About some details of cuDNN/cuBLAS

  1. I’ve read that constraints on the input channel for packed NCHW is lifted from cudNN 7.3. Does the constraint on input and output channel being divisible by 8 still valid for every other configuration except for packed NCHW? So for NHWC, it will still reverse to cuda cores when either in or out channel is not divisible by 8?

If so, then I assume this is because the cost of adding padding to the channel when channel is the inner-most dimension is so large that offsets the benefit of using tensorcore. If C is the inner most, then you are essentially copying the entire matrix with tons of uncoalesced gobal memory read & write. If my guess is wrong, please fill me in with the details. Thanks

  1. Does cuDNN/cuBLAS overlap global memory read/writes and computations? Or do the kernels wait until all global reads are complete → performs operations → completes global writes in 3 serial stages with no overlap? If there is, how much overlap is there?

Hi,

  1. Based on these links: https://docs.nvidia.com/deeplearning/sdk/cudnn-archived/cudnn_765/cudnn-developer-guide/index.html#tensor-ops-conv-functions-data-filter-formats and https://docs.nvidia.com/deeplearning/sdk/cudnn-archived/cudnn_765/cudnn-developer-guide/index.html#tensor-ops-tensor-transformations-padding, it seems like the padding for Channel inputs that aren’t a multiple of 8 only applies to packed NCHW data.
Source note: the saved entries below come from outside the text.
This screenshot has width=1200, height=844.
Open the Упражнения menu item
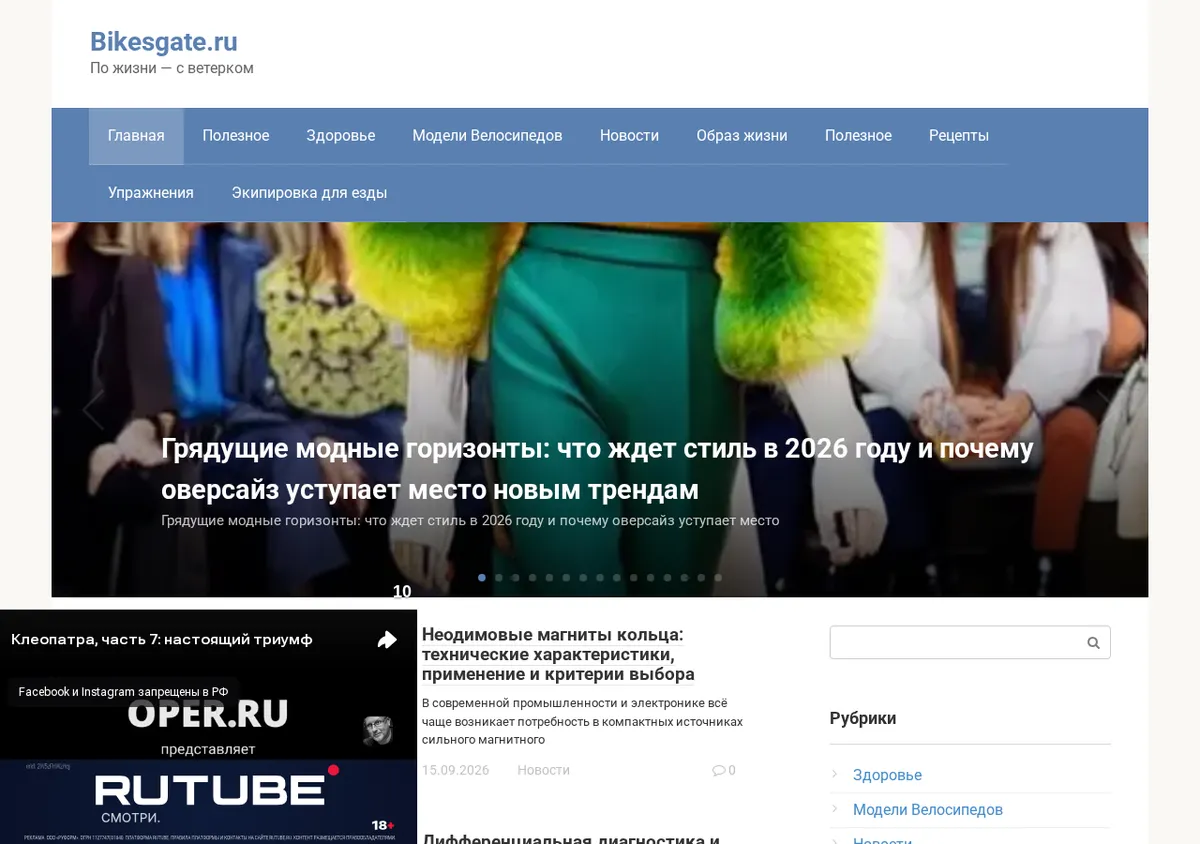[151, 193]
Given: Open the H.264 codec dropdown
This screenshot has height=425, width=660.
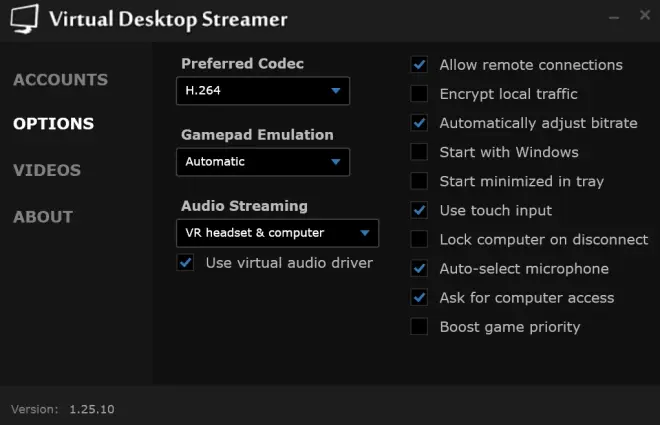Looking at the screenshot, I should coord(263,90).
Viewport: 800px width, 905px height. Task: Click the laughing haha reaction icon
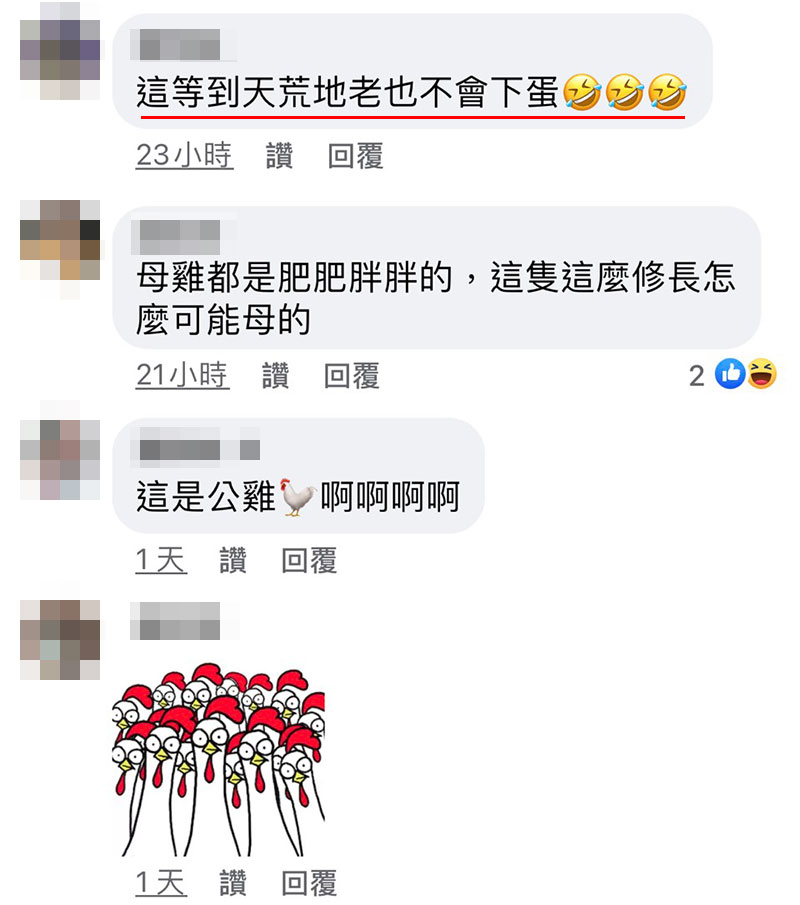[x=761, y=373]

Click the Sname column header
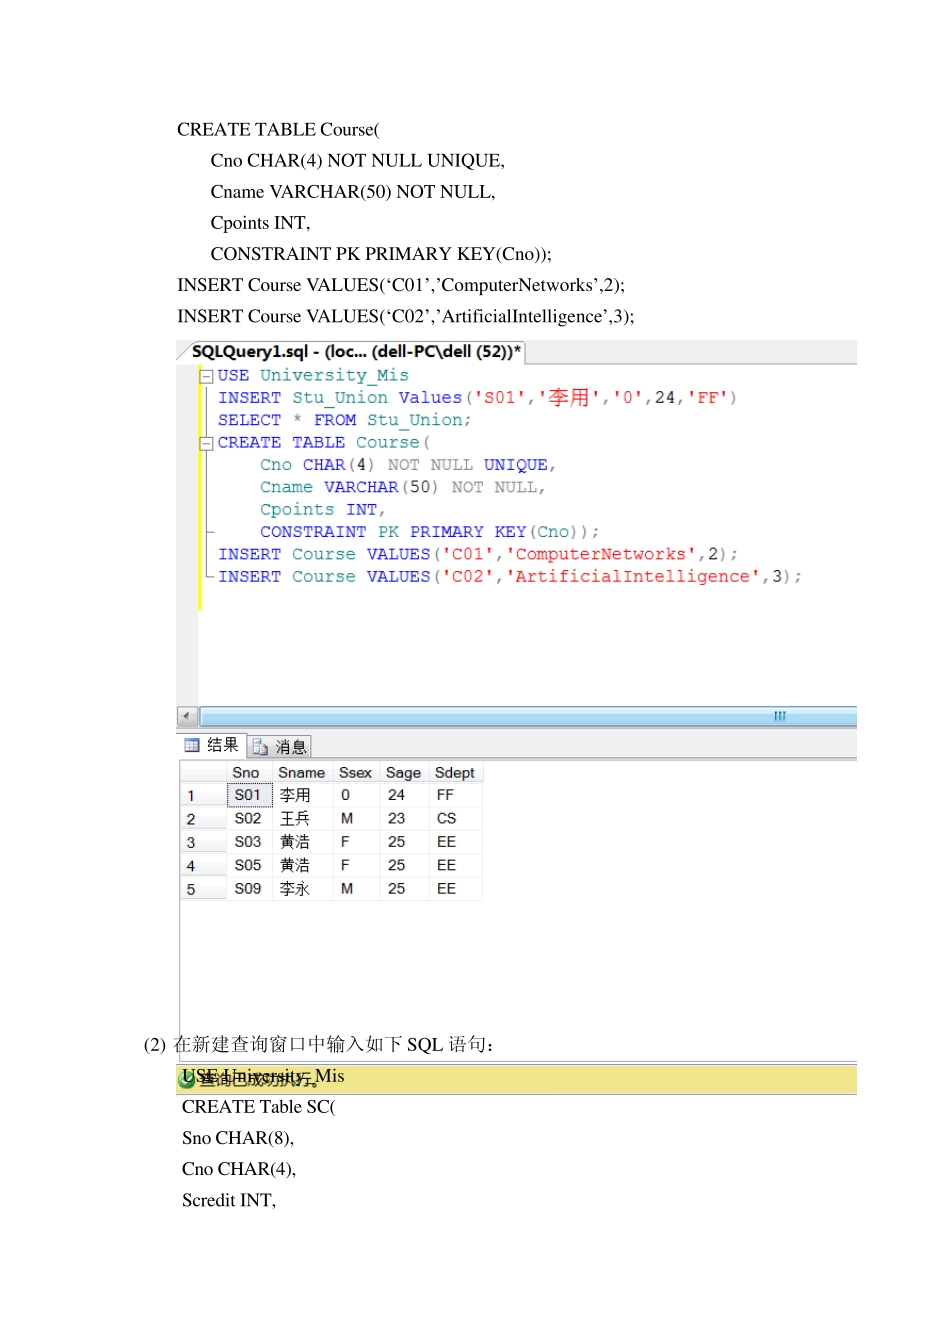pos(301,773)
  2. I’m not sure if I understand the question correctly, but this sounds essentially like general concurrency question. If so, then in general, reads can be done concurrently pretty freely, but once writes are involved you need to consider locking to avoid data races so that your results are correct when sharing data among multiple threads. You could probably do the computations in parallel with the reads depending on the problem, but you’d probably need to synchronize your threads and lock accordingly before writing the results of any computations if you have dependent computations/reads afterwards.